L’autre dossier qui devra être évoqué, même sans aucun Cabinet Memorandum, traitera du scandale des permis de résidence alloués par le Board of Investment contre des pots-de-vin de Rs 100 000 par permis. Une première décision administrative est intervenue en cette fin de semaine avec le congé forcé imposé à l’officier du BOI Roy, qui a été entendu par des enquêteurs de la police dans les locaux du Central CID, mercredi.
« Le BOI a été appelé à prendre la décision de demander à cet officier de prendre un congé et de rester hors du bureau le temps que durera cette enquête. Le BOI est appelé à collaborer entièrement avec la police en vue que la lumière soit faite sur cette affaire.
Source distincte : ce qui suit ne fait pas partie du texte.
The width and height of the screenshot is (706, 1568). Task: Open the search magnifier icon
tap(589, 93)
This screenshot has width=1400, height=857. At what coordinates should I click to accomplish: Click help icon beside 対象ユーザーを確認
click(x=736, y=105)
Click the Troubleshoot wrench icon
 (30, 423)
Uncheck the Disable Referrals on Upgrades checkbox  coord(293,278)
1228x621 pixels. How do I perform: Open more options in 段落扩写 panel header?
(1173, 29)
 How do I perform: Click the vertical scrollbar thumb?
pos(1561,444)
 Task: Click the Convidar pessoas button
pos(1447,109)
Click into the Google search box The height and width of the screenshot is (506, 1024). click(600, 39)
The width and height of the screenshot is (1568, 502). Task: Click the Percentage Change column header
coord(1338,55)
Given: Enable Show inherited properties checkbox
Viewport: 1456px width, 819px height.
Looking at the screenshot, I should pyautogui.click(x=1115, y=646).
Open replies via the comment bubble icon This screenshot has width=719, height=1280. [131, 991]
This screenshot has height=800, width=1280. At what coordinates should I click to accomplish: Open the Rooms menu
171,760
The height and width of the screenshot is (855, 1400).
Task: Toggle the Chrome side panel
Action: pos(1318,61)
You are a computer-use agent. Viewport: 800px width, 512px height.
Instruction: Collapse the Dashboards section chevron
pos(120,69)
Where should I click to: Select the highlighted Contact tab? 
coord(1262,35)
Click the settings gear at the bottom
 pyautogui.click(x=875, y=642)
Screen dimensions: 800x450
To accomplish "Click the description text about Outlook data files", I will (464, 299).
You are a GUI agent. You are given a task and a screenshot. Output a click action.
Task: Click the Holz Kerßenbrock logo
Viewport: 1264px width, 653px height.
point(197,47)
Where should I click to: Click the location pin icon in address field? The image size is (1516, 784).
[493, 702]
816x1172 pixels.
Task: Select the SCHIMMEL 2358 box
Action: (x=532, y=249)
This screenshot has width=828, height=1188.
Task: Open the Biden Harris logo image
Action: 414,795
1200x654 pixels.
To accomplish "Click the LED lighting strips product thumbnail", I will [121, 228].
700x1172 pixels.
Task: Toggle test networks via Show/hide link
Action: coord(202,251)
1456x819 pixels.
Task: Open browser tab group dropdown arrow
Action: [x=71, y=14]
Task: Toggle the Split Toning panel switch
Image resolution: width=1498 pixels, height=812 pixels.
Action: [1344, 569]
Le BOI est un organisme important pour l’économie et il n’est pas question de tolérer quoi que ce soit », a fait comprendre au Mauricien le vice-Premier ministre et ministre des Finances, Xavier-Luc Duval.
Ce scandale, où jusqu’ici un couple de ressortissants français a été inculpé de faux et usage de faux avec des permis de résidence octroyés par le Board of Investment, pourrait être évoqué au sein du gouvernement avec la possibilité de nouvelles mesures en vue de renforcer le contrôle et la sécurité dans les procédures pour les Residence Permits, Occupational Permits et Investment Permits à des étrangers.
Du point de vue de l’enquête initiée par le Central CID, les enquêteurs de la police procèdent actuellement à « des vérifications de nature extrêmement sensibles » avant de passer à la prochaine étape, en l’occurrence acculer le cerveau derrière ce racket sur des permis. « Nous sommes confiants que nous sommes sur la bonne voie en vue de conclure avec succès cette enquête », indique-t-on ce matin dans les milieux autorisés aux Casernes centrales.